Thor apparently isn't the only Viking warrior who's allowed to be a woman. A close examination of Norse remains has revealed that a good half of the invading party that tore through Eastern England in the 800's and 900 AD was female.

This comes as timely news after Marvel Comic recently announced the start of a new Thor series that will depict the Norse thunder god as a woman.

Now, a study recently published in the journal Early Medieval Europe details how burial sites in the late Viking kingdom of the Denelaw in Eastern England - founded around 900 AD - included shieldmaidens buried with their weapons and armor.

Fourteen burials from the era were assessed in all, with isotopic readings revealing the birthplace of the deceased.
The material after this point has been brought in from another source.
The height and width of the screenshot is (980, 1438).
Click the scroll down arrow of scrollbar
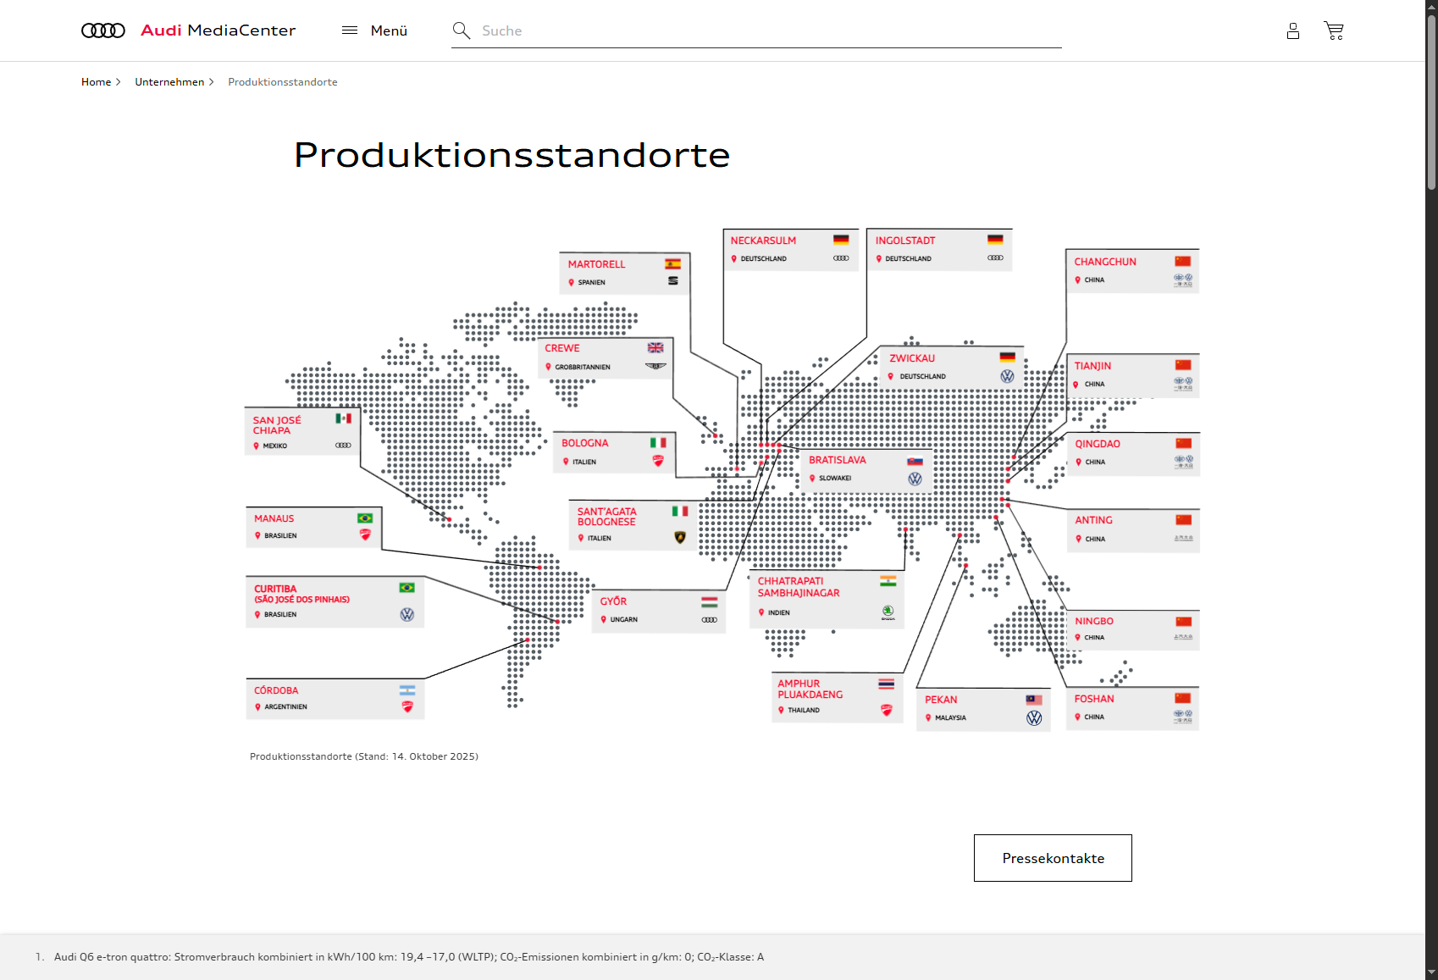click(x=1431, y=972)
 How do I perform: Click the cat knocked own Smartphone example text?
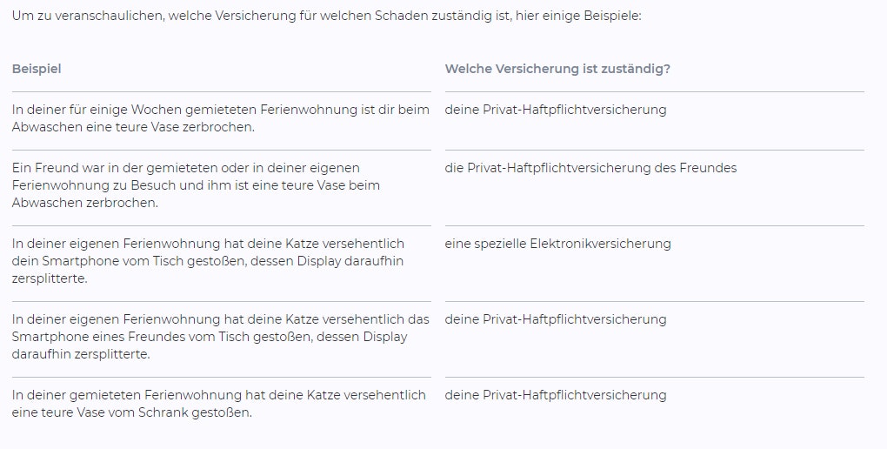click(x=208, y=261)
The remains were then closely examined to determine gender, despite "manly" grave-goods like massive swords that had led earlier researchers to assume all the buried were male.

Strikingly, nearly half the buried were identified as female, with one of the fourteen remaining indeterminable. (Scroll to read on...)

"These results, six female Norse migrants and seven male, should caution against assuming that the great majority of Norse migrants were male, despite the other forms of evidence suggesting the contrary," the authors of the study wrote. "This result of almost a fifty-fifty ratio of Norse female migrants to Norse males is particularly significant when some of the problems with osteological sexing of skeletons are taken into account."

It had long been thought that Norse females had accompanied the invaders who eventually founded Denelaw, but it was assumed that the women were heavily outnumbered by the men and stayed back at the camp or eventual settlements while the men went to war.

It's now revealed that Norse culture, full of mythology with shieldmaidens, fierce goddesses, and winged valkyries, may have not judged a warrior by their sex.

Study author Shane McLeod of the Centre for Medieval and Early Modern Studies at the University of Western Australia added that this could also indicate that Vikings arrived in England less-so as bloodthirsty ravagers, and more as colonists looking to get hitched... who just happened to really like their swords.